Exploring the silent fitness landscape
At a glance
Since Darwin, natural selection has been recognized as one of major biological forces shaping genetic patterns in molecular data. Detecting selection on proteins has become an indispensible part of genome studies. Remarkably selection can act not only on proteins, but also on synonymous codons translating into the same amino acid. This manifests itself as codon bias, with no influence on the protein sequence, but with potentially strong impact on the protein product and associated cellular processes. In addition, mechanisms such as biased gene conversion may result in an excess of synonymous changes with mild deleterious effect. The role of selection on synonymous changes is often studied by measuring codon usage on the entire gene.
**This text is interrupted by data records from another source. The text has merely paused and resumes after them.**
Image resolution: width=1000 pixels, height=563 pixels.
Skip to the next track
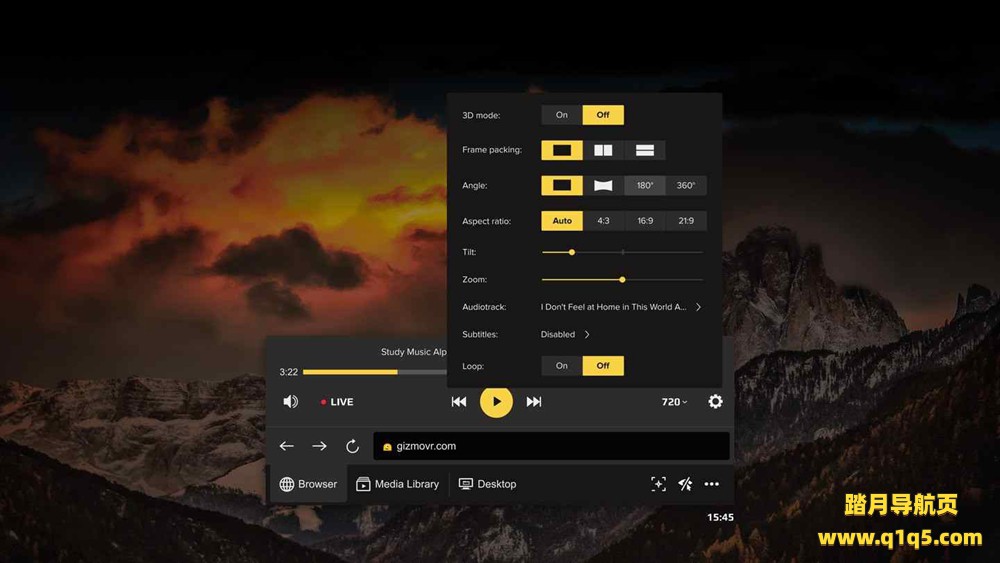click(x=534, y=402)
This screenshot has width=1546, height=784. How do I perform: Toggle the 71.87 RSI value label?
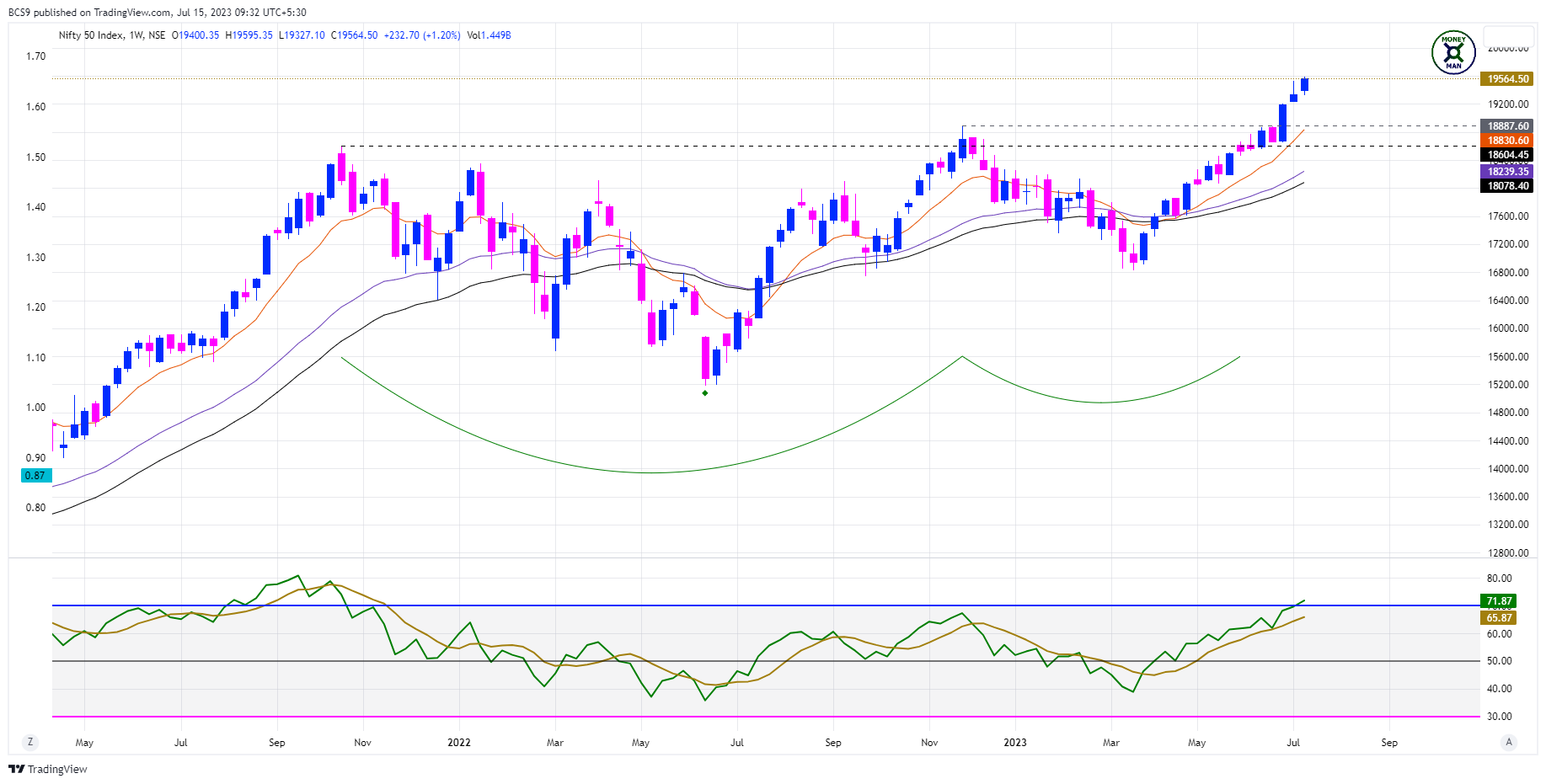[x=1497, y=601]
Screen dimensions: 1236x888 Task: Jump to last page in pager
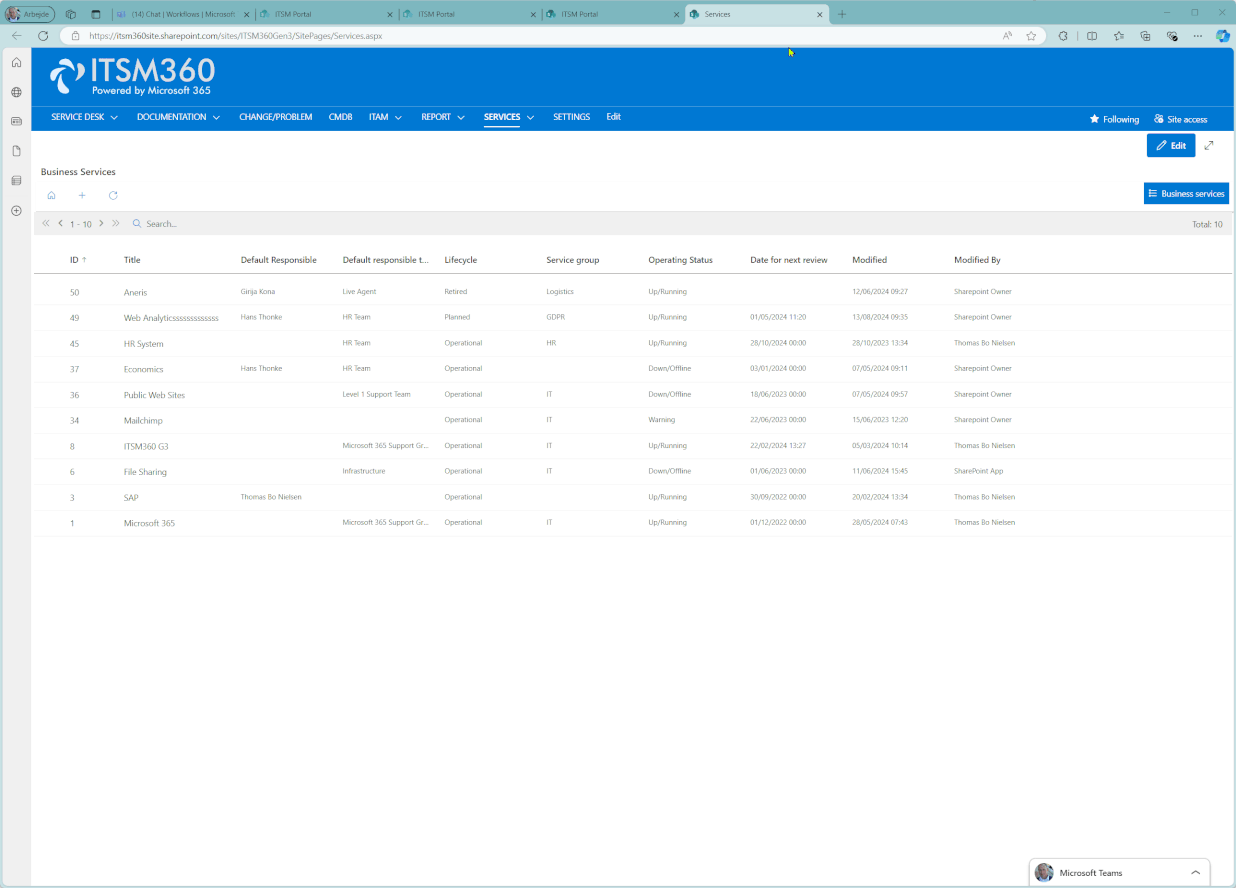coord(116,224)
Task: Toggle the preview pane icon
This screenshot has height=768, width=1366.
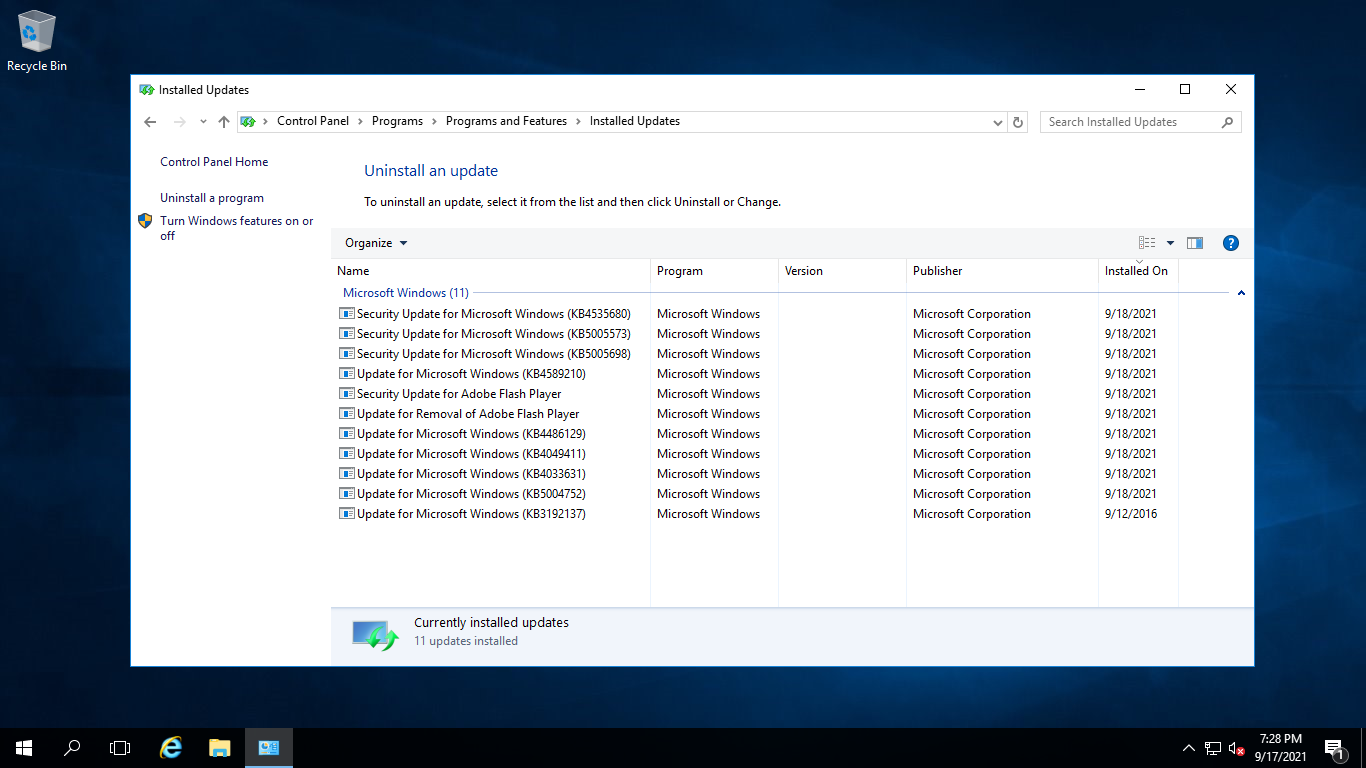Action: pos(1194,243)
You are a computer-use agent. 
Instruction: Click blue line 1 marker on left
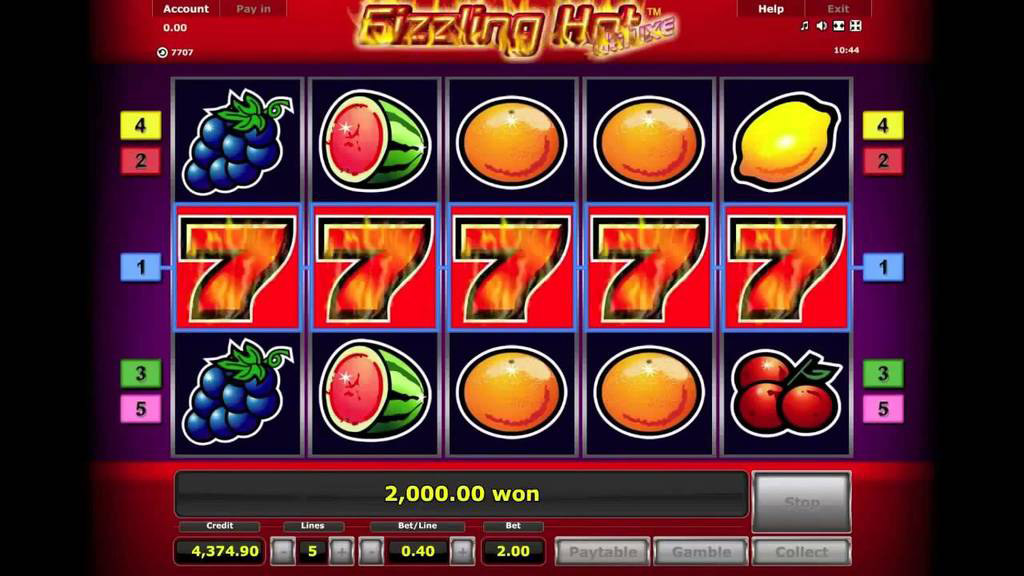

This approach however lacks power: it ignores evolutionary information and the impact of site-specific synonymous rate variation, found in >1/3 of proteins. For instance, the use of rare codons at certain sites may slow down translation producing a ribosomal pause for ubiquitin modification or for co-translational protein folding. Codon choice at such sites may affect protein synthesis or product’s properties. Synonymous changes at sites of miRNA or siRNA binding may have impact on protein abundance in a process known as RNA interference (RNAi). Recently single synonymous mutations have been shown to contribute to human diseases such as cancers and diabetes. Such sites often use rare codons or exhibit high synonymous variability. Here we focus on site-specific synonymous codon bias due to selection or biased gene conversion. We develop statistical methods to identify candidate sites in genome-wide scans of species orthologs. A deeper insight into evolutionary dynamics at synonymous sites will come from contrasting fixed differences between species and polymorphisms within populations. To test predictions of the neutral theory about macro- and microevolutionary forces acting on genomes, we develop a statistical framework for analyzing mixed population/species data, thereby bridging the existing methodological gap between molecular evolution and population genetics models.